Atchison library hosts Dragon Teeth program in regional reading series
Atchison’s June 24 stop in One Book, Many Neighbors tied Dragon Teeth to Kansas petroglyphs, a sticker passport and a regional library network.

Atchison Public Library turned its June 24 stop in One Book, Many Neighbors into a neighborhood gathering at 401 Kansas Ave, where the Petroglyphs of the Kansas Smokey Hills program ran from 6:30 to 7:30 p.m. The hour gave residents a low-pressure way to drop in, hear a Kansas history presentation and take part in the regional reading series without needing to arrive as an expert on the book.
The 2026 selection for One Book, Many Neighbors is Dragon Teeth by Michael Crichton, a novel set in 1876 around the Bone Wars rivalry between paleontologists hunting dinosaur fossils in the American West. The program is a joint effort among seven area libraries: Atchison Public Library, Basehor Community Library, Bonner Springs City Library, Lansing Community Library, Leavenworth Public Library, Linwood Community Library and Tonganoxie Public Library.
The Atchison event fit that larger structure by linking the book to a presentation about petroglyphs in Kansas. The program description says Kansas history is often taught as beginning with Coronado’s trip through the state in 1541, but Native people lived on the plains for centuries before European arrival and left rock carvings on soft sandstone in what is now Kansas. That made the Atchison stop more than a book discussion. It connected readers to the landscape and the longer history already embedded in the region.

The series also built in a tangible incentive to move between libraries. Participants could attend at least one library event to qualify for the end-of-summer party, and the program materials used a sticker system to track attendance. People at the Atchison event were encouraged to bring their program guide so they could collect the next sticker.

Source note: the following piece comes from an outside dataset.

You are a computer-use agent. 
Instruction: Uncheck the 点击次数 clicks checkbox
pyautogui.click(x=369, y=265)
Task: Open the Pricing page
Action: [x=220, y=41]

Access remained part of the draw as well. Basehor Community Library’s registration kickoff offered free copies of Dragon Teeth while supplies lasted, keeping the series open to readers who wanted to join without buying the book first. For Atchison, the June 24 program gave the public library a practical role in a regional conversation that mixed literature, Kansas history and an easy evening out.